Sunday, July 23, 2017

McCalls 8062 Vintage 50s Blouse

It's that time of year!

I put up a string of photos on Instagram of different vintage patterns that are pretty much the same pattern. Partly because I had bought all of them with the same intent of a low yardage blouse, and partly because I really would like to come up with a new blouse, and early 50s vintage is where my mind travels.

click on the photos to make them bigger.

It says novelty cotton right in that list! (it also says corduroy)
Have you ever had a corduroy blouse? 
I'm not saying it doesn't work, but it has to be a really nice corduroy.

for those who like a side zipper, this will squeak out under a yard with facings.

mail order blouse, no number. These instructions and the Japanese pattern books are going to get a post of their own soon

I don't have a waist anymore though. That will be apparent shortly.
April 2016

I traced the vintage McCalls features onto the newer McCall's to speed up the resizing process. I decided to go with the sleeveless version because I really liked the squared off armsceye shape.
It has no bust darts. Since I have no bust, this usually works for me. It seems to be that it should be cut on the bias to get away with that dart free effect, but it's not.


And of course, I decided to go plaid.

I did not write on the original: this is a copy of the cover.

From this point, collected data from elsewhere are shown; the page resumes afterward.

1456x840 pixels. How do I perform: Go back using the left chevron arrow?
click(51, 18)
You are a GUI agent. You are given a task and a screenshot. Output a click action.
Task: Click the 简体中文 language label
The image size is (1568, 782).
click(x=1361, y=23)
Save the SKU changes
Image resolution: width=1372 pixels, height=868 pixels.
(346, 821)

One way to guarantee the plaid matches all the way around it to cut out the pattern as one piece from front edge to front edge, make long darts resembling the side seams and wherever you take darts. 
I went downstairs before work to take this photo, and while it lacks much information as a photo, I can assure you that the pattern piece lacks just as much. I cannot photograph pencil lines that are not there: I winged it. That it would be wrong to leave out this information as a full report of this make, that is certain. And that the visible back dart (right corner) is in a better place than the one I put in.

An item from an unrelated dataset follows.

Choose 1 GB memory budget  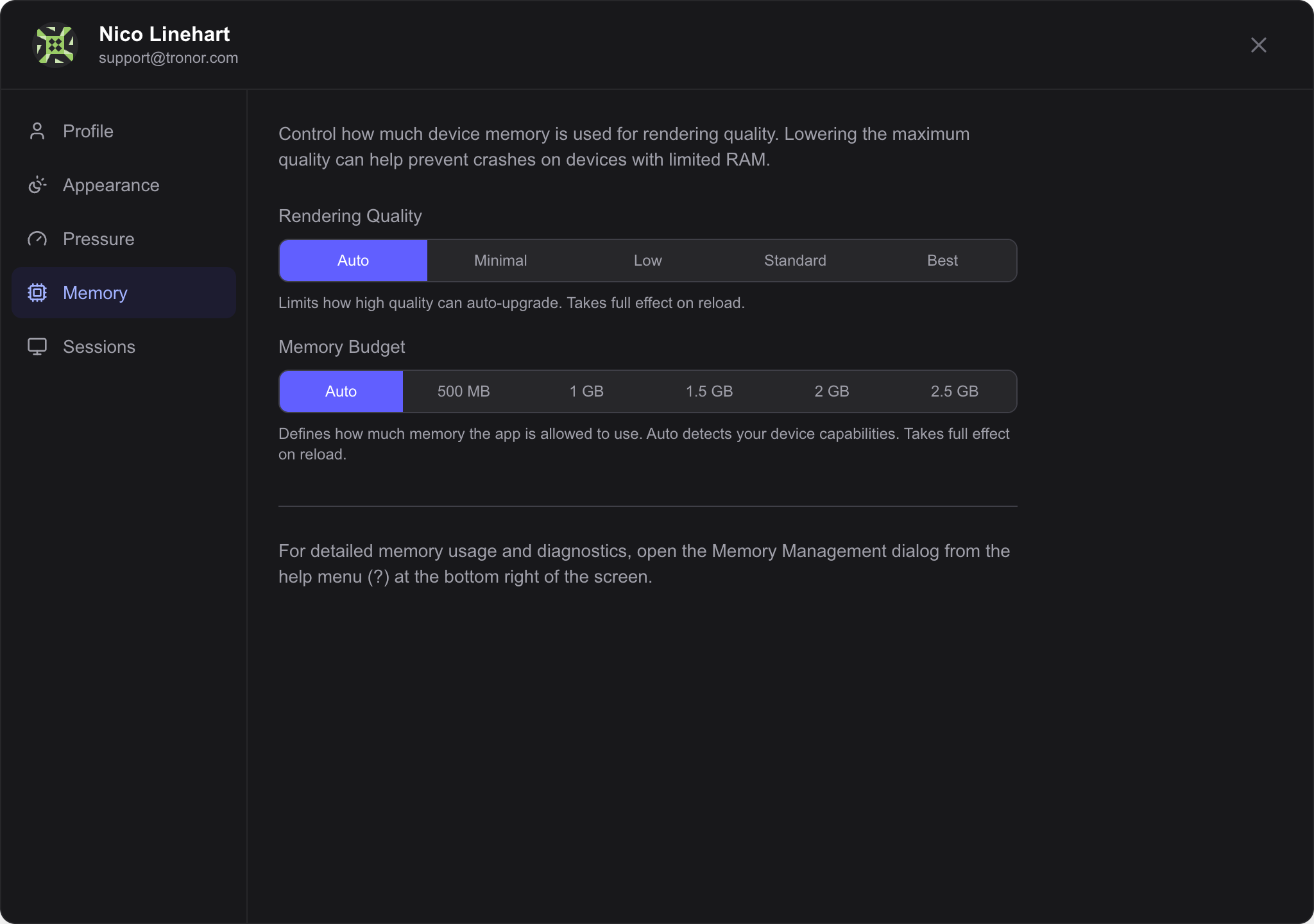pos(586,391)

This technique allows me to use the selvage and these markings and tags from this Javanese sarong yardage (from Value Village - someone had dumped piles of these great plaids). This 'unbroken' section of plaid weave is a feature of many of these sarong; it's woven that way, not tucked or stitched. It just fits with open sections to spare before the shoulders. 
In my next life, I will get the plaid to match on the shoulder seams as well!

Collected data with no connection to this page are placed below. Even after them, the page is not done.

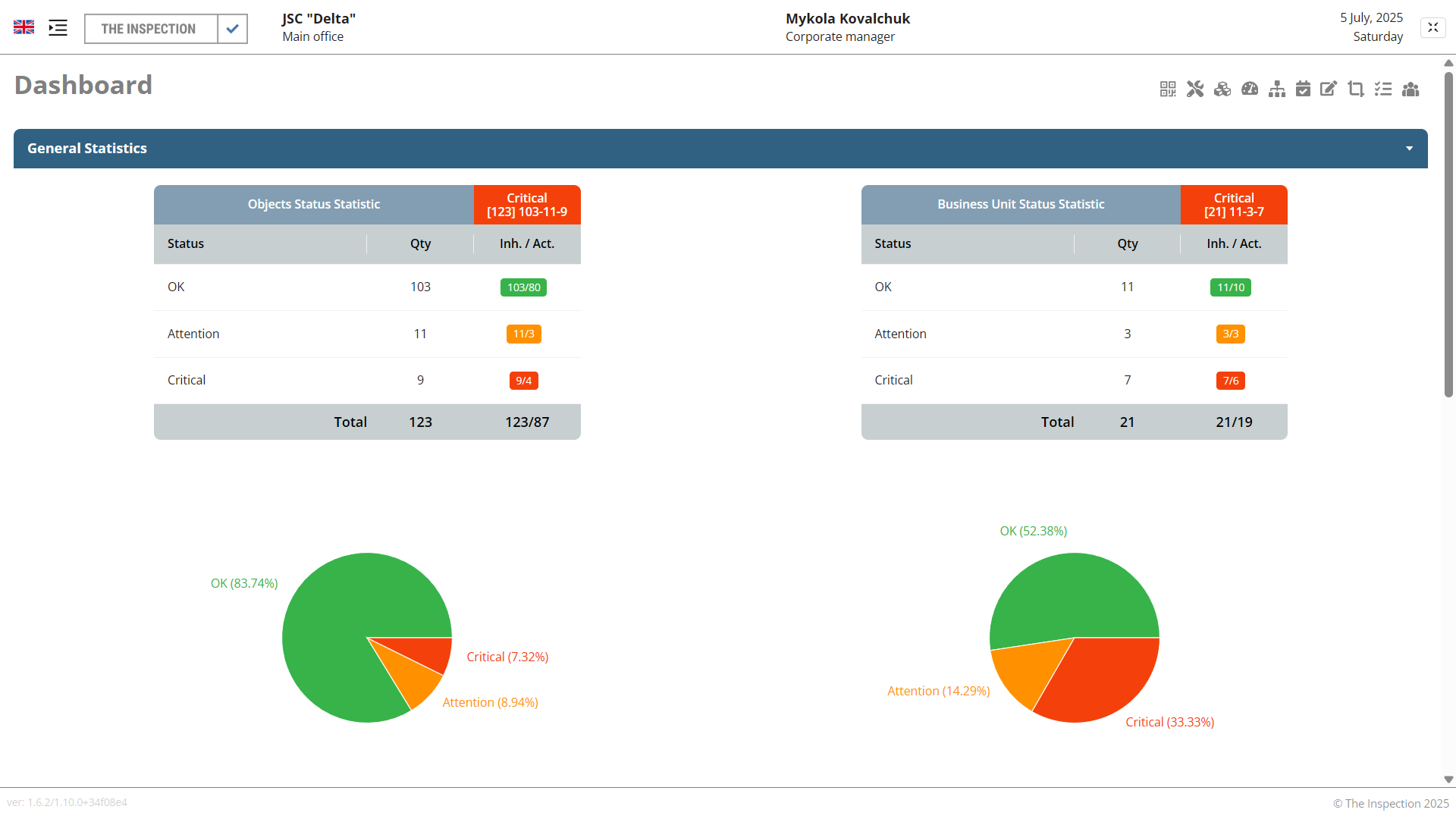Open the Critical [123] 103-11-9 header
The image size is (1456, 819).
(526, 204)
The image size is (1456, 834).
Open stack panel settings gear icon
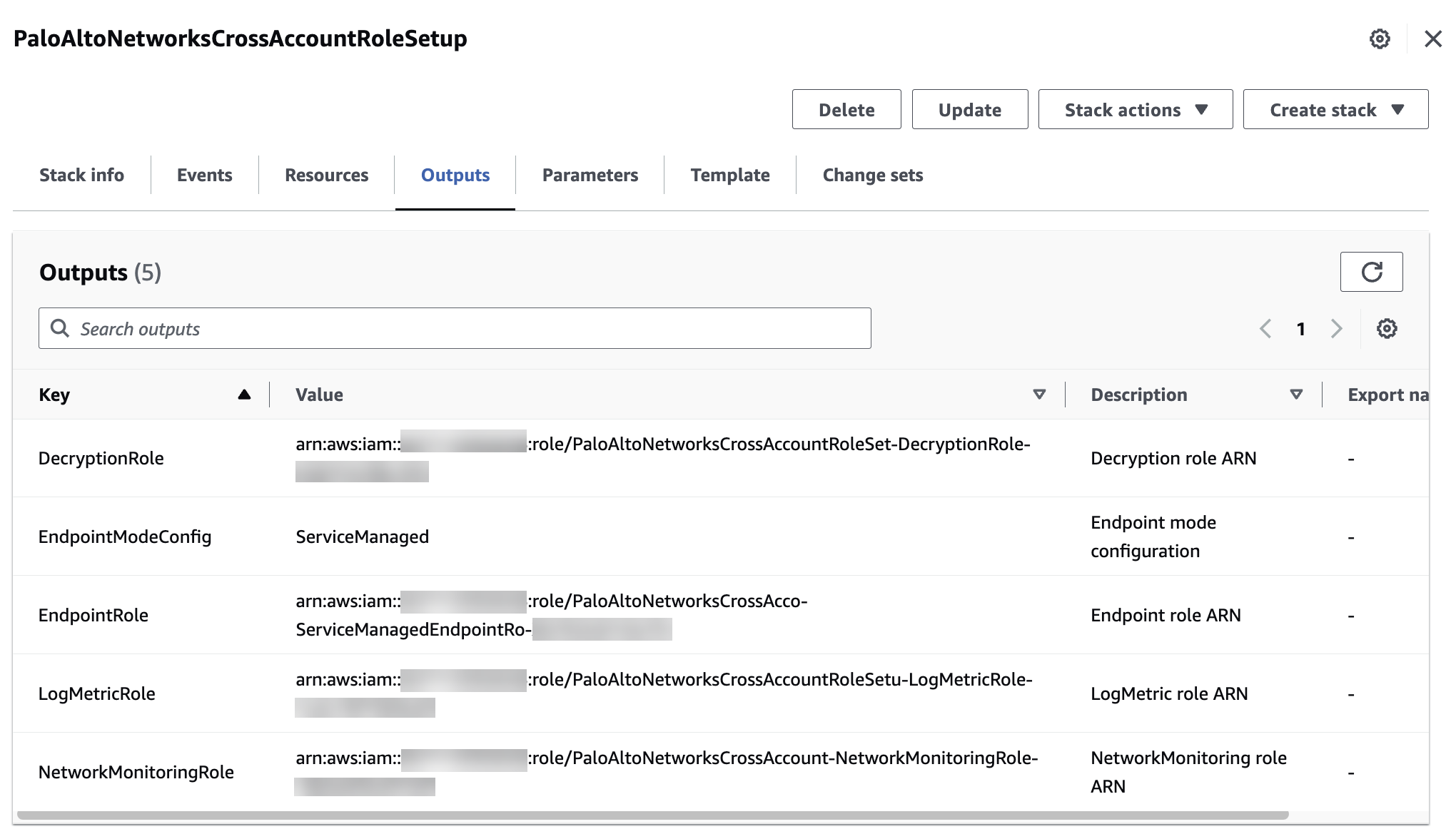click(1380, 39)
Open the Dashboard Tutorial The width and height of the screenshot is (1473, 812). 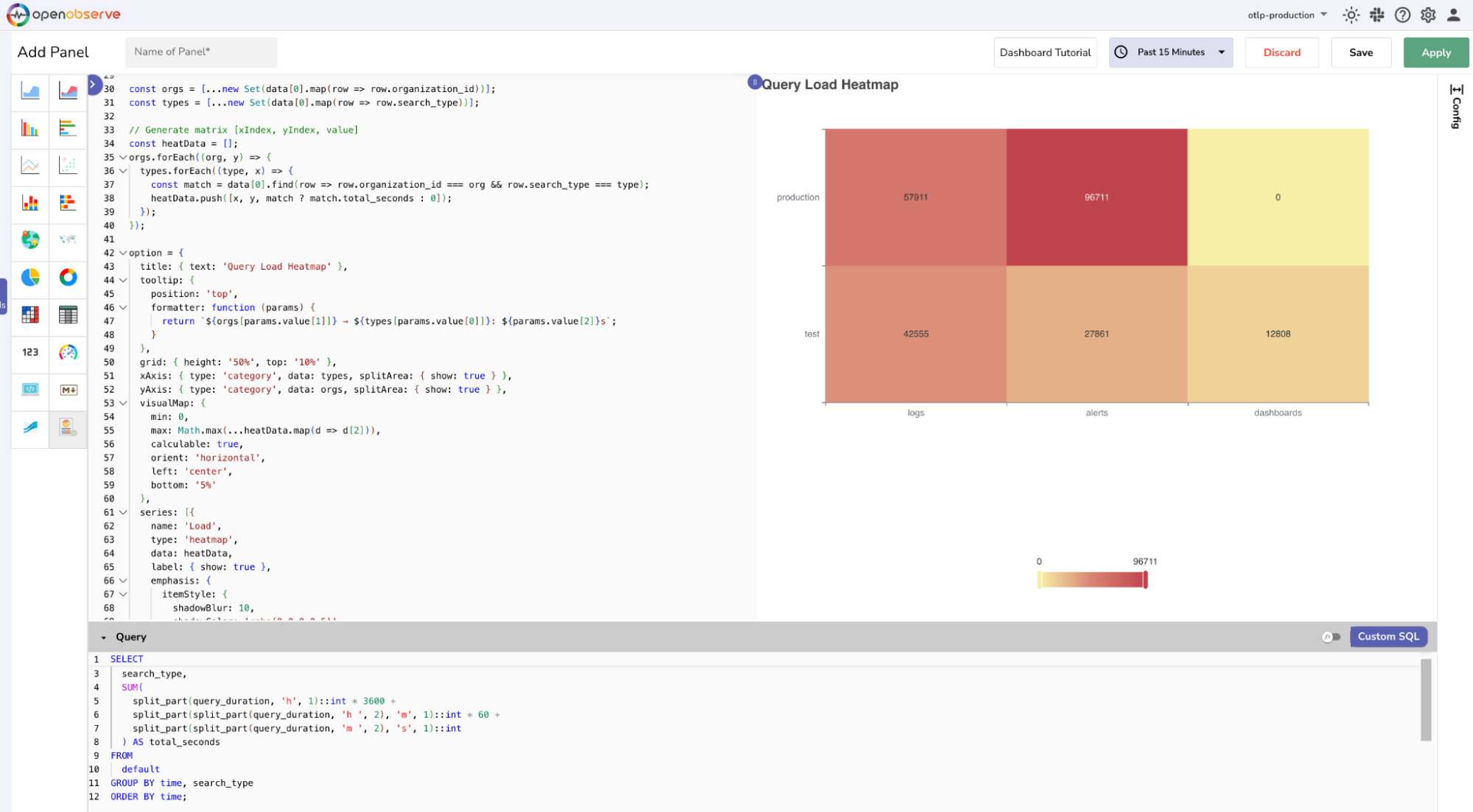(1045, 52)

Getting to this took about a week.

And I did the 'fat thread in the bobbin' bottom up topstitching

and the facing folds over so it all matches all the way around

And this is where it stopped. I did the buttonholes and sewed the first button, and then, before I could get to the body fisheye darts, I stopped.

And this is how it hung on the rack since June 2016.
Sewed the first button and then hung the rest on a safety pin.
I had made the damn buttonholes!
I think I ran out of Vintage Pattern month and Summer.

So, in honor of July as Vintage Pattern Pledge Month, I put the darts in and here we are.
Uh oh. Clipped the dart before I tried it on.

Took all of two minutes.
Should have taken longer.

You know, I've posted less flattering photos of myself on this site. So the part where I'm pointing out how those darts in the back are too low and too deep and I cut INTO THEM so I'm stuck with the shirt pooching up on my backside?
Yeah, that.
We really do not have many neutral backgrounds in this house.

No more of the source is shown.